Jim Bowden of ESPN and MLB Network Radio spoke with multiple agents and executives over the weekend and got contradictory takes on the reasons for so many top free agents remaining unsigned (ESPN Insider required and recommended). Agents told Bowden that they (and the MLBPA) feel that the heightened media coverage resulting from social networking has damaged players' market values. Reports from media members about how teams value players and whether or not they've made offers to players could be violations of the CBA, those parties told Bowden. Meanwhile, executives said to Bowden that the market is simply full of players with baggage (draft pick compensation, PED usage, inconsistent performance) and added that agents entered the offseason with unnatural expectations for their clients.
Here are just some of the highlights from a jam-packed column from the former Nationals and Reds GM...
- Max Scherzer and Jon Lester are the two most likely candidates from next year's crop of free agent starting pitchers to sign an extension, Bowden writes. Despite the fact that Scherzer is a Scott Boras client (Boras prefers his clients to test the open market), Scherzer seems to want to remain loyal to the Tigers. However, Bowden notes that an extension would still need to be somewhere close to Scherzer's market value, which Bowden pegs at a whopping $196MM over seven years.
- The Red Sox have made a two-year offer to Stephen Drew, one source told Bowden. The value of that reported offer is unclear, as is the date on which it was made.
- The Nationals have discussed Jose Lobaton trades with the Rays as they look to add a backup catcher for Wilson Ramos. Lobaton figures to be expendable for the Rays, as they project to have a strong defensive tandem of Ryan Hanigan and Jose Molina behind the dish. Shedding Lobaton's $950K salary would seem to be more beneficial to the tight-budgeted Rays than most teams, particularly if they don't have a roster spot for him.
- The Dodgers are pushing for an infielder over another starting pitcher and hope to have a deal done within the next 48 hours.

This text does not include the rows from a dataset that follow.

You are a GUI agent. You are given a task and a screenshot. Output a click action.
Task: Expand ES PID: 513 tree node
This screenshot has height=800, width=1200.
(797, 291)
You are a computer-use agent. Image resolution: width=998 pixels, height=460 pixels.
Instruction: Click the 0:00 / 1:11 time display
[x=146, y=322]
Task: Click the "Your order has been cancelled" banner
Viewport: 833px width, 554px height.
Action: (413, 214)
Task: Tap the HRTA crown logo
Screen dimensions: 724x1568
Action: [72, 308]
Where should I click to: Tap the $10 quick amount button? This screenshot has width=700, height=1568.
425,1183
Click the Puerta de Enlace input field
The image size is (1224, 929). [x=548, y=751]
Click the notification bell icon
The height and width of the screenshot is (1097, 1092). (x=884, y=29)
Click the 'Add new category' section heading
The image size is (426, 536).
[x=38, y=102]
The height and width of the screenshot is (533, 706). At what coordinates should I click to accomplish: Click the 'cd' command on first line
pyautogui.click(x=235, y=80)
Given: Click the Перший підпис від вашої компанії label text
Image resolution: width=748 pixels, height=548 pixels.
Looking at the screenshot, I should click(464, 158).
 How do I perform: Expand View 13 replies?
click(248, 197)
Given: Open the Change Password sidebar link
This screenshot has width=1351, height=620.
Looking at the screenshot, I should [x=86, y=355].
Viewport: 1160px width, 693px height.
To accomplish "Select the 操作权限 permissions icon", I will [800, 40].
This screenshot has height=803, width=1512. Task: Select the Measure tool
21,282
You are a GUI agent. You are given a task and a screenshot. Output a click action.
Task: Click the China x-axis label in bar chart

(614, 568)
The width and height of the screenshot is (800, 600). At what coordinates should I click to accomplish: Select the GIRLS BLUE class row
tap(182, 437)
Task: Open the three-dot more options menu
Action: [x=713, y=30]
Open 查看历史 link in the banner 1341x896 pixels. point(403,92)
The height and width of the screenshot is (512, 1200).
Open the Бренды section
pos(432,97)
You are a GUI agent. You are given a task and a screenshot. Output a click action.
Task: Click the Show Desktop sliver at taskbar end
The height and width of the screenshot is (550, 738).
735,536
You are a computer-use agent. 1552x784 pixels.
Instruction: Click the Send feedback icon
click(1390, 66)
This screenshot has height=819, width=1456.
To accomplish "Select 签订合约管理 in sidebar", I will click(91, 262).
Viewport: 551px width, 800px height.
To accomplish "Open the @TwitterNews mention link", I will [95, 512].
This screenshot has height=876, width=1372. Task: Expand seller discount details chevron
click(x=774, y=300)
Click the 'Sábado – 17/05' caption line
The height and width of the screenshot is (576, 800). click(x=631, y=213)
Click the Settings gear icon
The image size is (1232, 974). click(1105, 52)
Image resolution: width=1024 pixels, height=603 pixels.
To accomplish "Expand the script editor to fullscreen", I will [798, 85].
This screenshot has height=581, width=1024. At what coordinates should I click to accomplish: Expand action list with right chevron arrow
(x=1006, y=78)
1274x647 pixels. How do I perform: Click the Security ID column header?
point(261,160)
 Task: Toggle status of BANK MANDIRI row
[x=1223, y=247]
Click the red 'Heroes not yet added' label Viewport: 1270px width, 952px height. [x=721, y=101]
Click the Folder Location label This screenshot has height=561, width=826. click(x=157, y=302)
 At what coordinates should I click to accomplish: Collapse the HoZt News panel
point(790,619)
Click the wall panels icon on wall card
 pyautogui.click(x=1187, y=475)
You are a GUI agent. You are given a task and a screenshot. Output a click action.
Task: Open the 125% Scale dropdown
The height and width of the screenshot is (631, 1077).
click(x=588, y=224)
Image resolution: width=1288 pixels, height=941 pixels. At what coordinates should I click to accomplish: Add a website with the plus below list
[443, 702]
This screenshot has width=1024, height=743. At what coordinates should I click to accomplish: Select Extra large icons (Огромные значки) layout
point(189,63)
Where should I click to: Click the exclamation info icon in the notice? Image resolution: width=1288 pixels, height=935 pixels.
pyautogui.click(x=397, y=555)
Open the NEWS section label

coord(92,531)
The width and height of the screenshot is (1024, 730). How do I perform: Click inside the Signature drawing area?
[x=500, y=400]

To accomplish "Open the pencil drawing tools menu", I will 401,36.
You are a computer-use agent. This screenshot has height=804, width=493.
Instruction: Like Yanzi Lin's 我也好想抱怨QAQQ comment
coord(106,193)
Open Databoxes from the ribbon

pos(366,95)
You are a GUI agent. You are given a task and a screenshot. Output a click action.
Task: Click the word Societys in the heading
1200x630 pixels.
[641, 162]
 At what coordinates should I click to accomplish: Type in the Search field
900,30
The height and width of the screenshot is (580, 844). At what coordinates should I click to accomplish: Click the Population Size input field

Los Angeles isn't likely to bid on any of the remaining free agent starters unless they're willing to take a short-term deal, as Dan Haren did to play near his hometown.
- Kendrys Morales is the most likely free agent to be this year's version of Kyle Lohse, writes Bowden. He notes that the Orioles -- who still have about $15MM to spend -- and Mariners remain interested in the switch-hitting Scott Boras client. Both are still in on Nelson Cruz as well. MLBTR readers seem to agree with the Morales/Lohse comparison; in the poll I conducted earlier this morning asking which Top 50 free agent would be the next to sign, he drew the fewest votes.
- The Royals and Indians are both highly unlikely to be able to lure back their respective free agent pitchers, Ervin Santana and Ubaldo Jimenez. The Blue Jays are a likely landing spot for both pitchers.